Poser la question de l'intervention de l'homme dans la santé en matière de reproduction, c'est soulever toutes sortes de difficultés. Par cette expression, ou une expression similaire, on provoque généralement de vives réactions qui vont bien au-delà des termes mêmes. Le malaise ressenti quand on parle de l'intervention de l'homme résulte sans aucun doute des hypothèses faites sur le sens de ces mots. À juste titre, car, comme le faisait observer Rita Mae Brown : "le discours exerce un pouvoir occulte, comme la lune sur les marées".

Dans le domaine de la santé en matière de reproduction, les relations entre les femmes et les hommes sont souvent une relation de pouvoir, et la question est celle de l'enjeu que représente la santé de l'autre. Il s'agit de savoir qui contrôle la fécondité de qui. Il s'agit aussi de savoir qui prend les décisions sur les programmes mis en oeuvre, qui les gère - et comment des ressources nécessairement précieuses sont allouées.

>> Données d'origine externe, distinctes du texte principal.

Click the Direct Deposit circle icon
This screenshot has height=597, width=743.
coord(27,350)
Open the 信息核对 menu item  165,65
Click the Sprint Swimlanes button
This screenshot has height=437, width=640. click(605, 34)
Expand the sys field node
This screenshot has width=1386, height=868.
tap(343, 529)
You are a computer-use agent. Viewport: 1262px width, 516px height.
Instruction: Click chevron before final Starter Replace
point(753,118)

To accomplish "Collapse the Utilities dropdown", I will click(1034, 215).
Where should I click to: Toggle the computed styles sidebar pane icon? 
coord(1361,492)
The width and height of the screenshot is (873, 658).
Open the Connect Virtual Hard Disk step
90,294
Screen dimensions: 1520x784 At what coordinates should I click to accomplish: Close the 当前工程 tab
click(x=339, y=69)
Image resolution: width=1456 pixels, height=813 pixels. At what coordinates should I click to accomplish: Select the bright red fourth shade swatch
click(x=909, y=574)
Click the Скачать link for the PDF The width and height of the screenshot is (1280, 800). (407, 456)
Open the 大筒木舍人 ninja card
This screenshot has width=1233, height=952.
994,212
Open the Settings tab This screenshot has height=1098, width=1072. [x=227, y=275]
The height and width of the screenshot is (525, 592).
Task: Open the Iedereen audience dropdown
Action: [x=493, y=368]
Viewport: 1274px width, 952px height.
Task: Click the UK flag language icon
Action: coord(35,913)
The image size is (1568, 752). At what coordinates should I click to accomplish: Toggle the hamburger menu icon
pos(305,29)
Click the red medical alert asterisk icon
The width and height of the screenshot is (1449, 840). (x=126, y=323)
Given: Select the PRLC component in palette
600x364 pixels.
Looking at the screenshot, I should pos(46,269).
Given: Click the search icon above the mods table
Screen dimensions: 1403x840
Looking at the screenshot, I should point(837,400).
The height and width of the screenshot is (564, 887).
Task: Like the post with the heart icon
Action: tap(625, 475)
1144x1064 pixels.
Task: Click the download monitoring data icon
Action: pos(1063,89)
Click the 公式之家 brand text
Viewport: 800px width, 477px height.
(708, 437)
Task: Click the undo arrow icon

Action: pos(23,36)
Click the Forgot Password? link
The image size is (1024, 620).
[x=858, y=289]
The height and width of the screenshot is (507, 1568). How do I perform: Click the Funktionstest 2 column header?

Le discours actuel sur l'intervention de l'homme pose plus de questions qu'il n'en résout. La Conférence internationale de 1994 sur la population et le développement et la quatrième Conférence mondiale sur les femmes (1995) le montrent assez. Durant les réunions préparatoires de ces deux conférences, les participants ont dû supporter la chaleur et les néons des salles de conférence souterraines des Nations Unies, et ont argumenté pendant des heures au sujet de ce qu'il fallait entendre par certains mots relatifs à la notion d'intervention masculine. Le consensus progressivement élaboré dénote au moins qu'il est important de reconnaître l'intervention de l'homme dans la santé en matière de reproduction. Mais ce qu'on entend par là, et les mots qui décrivent cette intervention indépendamment de la question de savoir comment faire intervenir les hommes-demeurent des questions litigieuses. En utilisant différents termes parfois interchangeables pour décrire le rôle des hommes dans la santé en matière de reproduction, nous sommes parvenus à la conclusion qu'ils donnaient lieu à des interprétations et des réactions très variées. Nous avons constaté que les trois termes couramment utilisés- responsabilité de l'homme, intervention de l'homme et programmes destinés aux hommes-provoquent invariablement des réactions brutales.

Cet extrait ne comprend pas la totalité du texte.